- _Фрагмент текста_
========

Вы спрашиваете, как мог оказаться в «списке Двенадцати» писатель, романы и повести которого смогла прочитать едва ли половина страны. Ну вы и оптимистка! Половина страны Достоевского не прочитала. Боюсь, не прочитала толком и пятая часть. Но присутствие его в списке абсолютно закономерно. Конечно, и в Пушкине, и в Толстом воплотились фундаментальные основы русского духа. Но Достоевский проник в такие «подвалы» и на такие «верхние этажи» национальной души, которые до него не были доступны ни для иностранцев, ни для нас самих. Благодаря Достоевскому не только русский человек, но и человек вообще узнал о себе немало любопытного. Творчество Достоевского - это постижение незримых прежде для искусства глубин человека. С одной стороны, природы зла - «бесовщины», «подполья», «смердяковщины» и т. д. (всё это понятия Достоевского, овеществлённые в художественной прозе и вошедшие в язык).

========

- _Исходные данные_
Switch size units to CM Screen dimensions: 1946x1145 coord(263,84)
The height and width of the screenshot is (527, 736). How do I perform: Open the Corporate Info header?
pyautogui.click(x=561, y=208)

========

- _Список заданий_
**1)** Замените «подвалы» на «погреба» и перепишите текст о Достоевском от «Вы спрашиваете, как» до «вошедшие в язык).».
**2)** Продолжите текст о Достоевском после его последнего предложения.

- _Ответы к заданиям_
**1)**
Вы спрашиваете, как мог оказаться в «списке Двенадцати» писатель, романы и повести которого смогла прочитать едва ли половина страны. Ну вы и оптимистка! Половина страны Достоевского не прочитала. Боюсь, не прочитала толком и пятая часть. Но присутствие его в списке абсолютно закономерно. Конечно, и в Пушкине, и в Толстом воплотились фундаментальные основы русского духа. Но Достоевский проник в такие «погреба» и на такие «верхние этажи» национальной души, которые до него не были доступны ни для иностранцев, ни для нас самих. Благодаря Достоевскому не только русский человек, но и человек вообще узнал о себе немало любопытного. Творчество Достоевского - это постижение незримых прежде для искусства глубин человека. С одной стороны, природы зла - «бесовщины», «подполья», «смердяковщины» и т. д. (всё это понятия Достоевского, овеществлённые в художественной прозе и вошедшие в язык).

**2)**
С другой - высочайших взлётов человеческого духа, подвига смирения и самоотвержения - мужик Марей, Мышкин, Соня Мармеладова, Алёша Карамазов, Зосима и т. д. Ни Пушкин, ни Гоголь не проникали в эти сферы. У Пушкина нет Свидригайловых и убийц-идеологов, разрешающих себе кровь по совести. У Гоголя Башмачкин - маленький человек, созерцаемый как бы со стороны. А Макар Девушкин «Бедных людей» дан в письмах - это его собственное самосознание маленького человека. Кто-то заметил, что самый большой злодей у Толстого - Анатоль Курагин - при всём своём «бонвиванс тве» - всё-таки не растливший маленькую девочку Ставрогин. То есть Толстому-художнику неинтересно подполье. Он эпик - в большой истории и в «большой» семейной жизни, а не живописатель «случайных семейств». Достоевскому же удалось расшифровать такие «гены», которые до него не «прочитывались». И Подпольный, и «положительно прекрасный человек», и «бесы», и Раскольников, и Алёша Карамазов, и Смердяков - это его, простите за выражение, ноу-хау. И всё это - Россия.

«Этот писатель живёт в нас»

Никита Михалков , режиссёр, председатель «суда присяжных» проекта: «Позволю себе процитировать философа Розанова: «Достоевский, как пьяная нервная баба, вцепился в «сволочь» на Руси и стал её пророком».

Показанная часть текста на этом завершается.